When the Twin Towers went down, there were those around me who thought I should call of the trip: my sister would send me e-mails daily telling me I was nuts to do so--but I'd bought my tickets and I decided it was now are never.  Actually things went very well--here's the link to my blog about the book and the trip--and tt was the first of several real travel adventures that I've been lucky enough to undertake as the old lady writes books.

That's why I was delighted today when I stumbled upon a report from Patrick de Bellefeuille, weather man for Méteo Media who is in Bujumbura this week, helping train local weather people in a place where weather bulletins have never been broadcast. Some good background in his reporting about a complex and fascinating country. 
 
The photos are two I took on my trip.  The top is  of cattle near Lake Tanganyika, brought down for safe-keeping during a time of some tension.  The botton one is the view out my hotel window. It thought I could recognize some of the buildings in de Bellefeuille's report: things obviously have changed there, but some haven't. 


Monday, September 22, 2014

One Small Victory: ERDC Starts Pay-Out Process

Just a head's up for readers who might also have been writers for The Gazette between 1985 and 2010: the Electronic Rights Defence Committee has started the process of distributing the settlement it received in a class action against The Gazette and its various owners.  For more information and details of how to file, click here.

Sunday, September 21, 2014

Unexploded: Enough to Put You off WWII Novels

One should never say that there have been too many books about anything, but after reading Unexploded by Alison MacLoed I've been seriously considering calling for a moratorium on WWII novels.

I approached this book about life in Brighton in the months after Dunkirk with good expectations, thinking that MacLoed was part some how of Alistair MacLoed's clan.  And while she certainly is his kin in the grand scheme of Scottish affairs, her novel is orders of magnitude less interesting than other books by clan members.

The pedestrian story--kids who admire Hitler, a middle class woman who falls in love with a Jewish enemy alien, her Mosley-loving husband, their char with a heart of gold--has little new in it.  More importantly, the story is not told in a way that adds anything to our understanding of the period or of the human condition.

MacLoed and her editors are also extremely sloppy. How can you trust a book that  has a major character thinking about getting penicillin to cure a dental abcess and taking some parcetemol to counter the pain even thoug neither drug was available commercially until after the War? 

How it made the 2013 Man Booker long list is beyond me!

Wednesday, September 17, 2014

1491: Before the Columbian Exchange

What was it like in the Americas before the arrival of Europeans?  Comments have been frequent over the years, but 1491: New Revelatons of the Americas before Columbus
by Charles C. Mann   is perhaps the most interesting.

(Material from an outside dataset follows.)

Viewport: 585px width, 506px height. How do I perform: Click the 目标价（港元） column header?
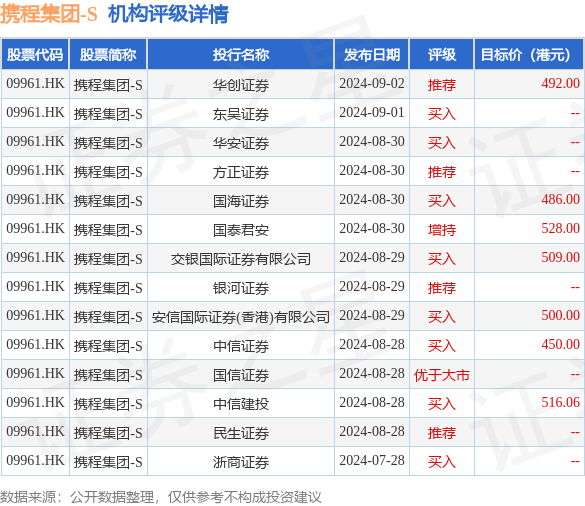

Mann is a journalist, but he is far more erudite than most and he writes orders of magnitude better than any academic.  This means that he is able to handle mountains of scientific studies and hours of interviews to present a fascinating and surprising picture of what the New World was like before the 15th century wave of European exploration. 

First of all, he says, it wasn't a New World at all.  People had been in North and South America for up to 30,000 years or more, and in a few places had invented cities at the same time or even before people in the Near East had settled down in permanent villages.  Nor were there only a few of them: estimates now are that 40 million people lived on the two continents.  Certainly the very first Europeans commented again and again on how populated the country was, even the  Amazon basin.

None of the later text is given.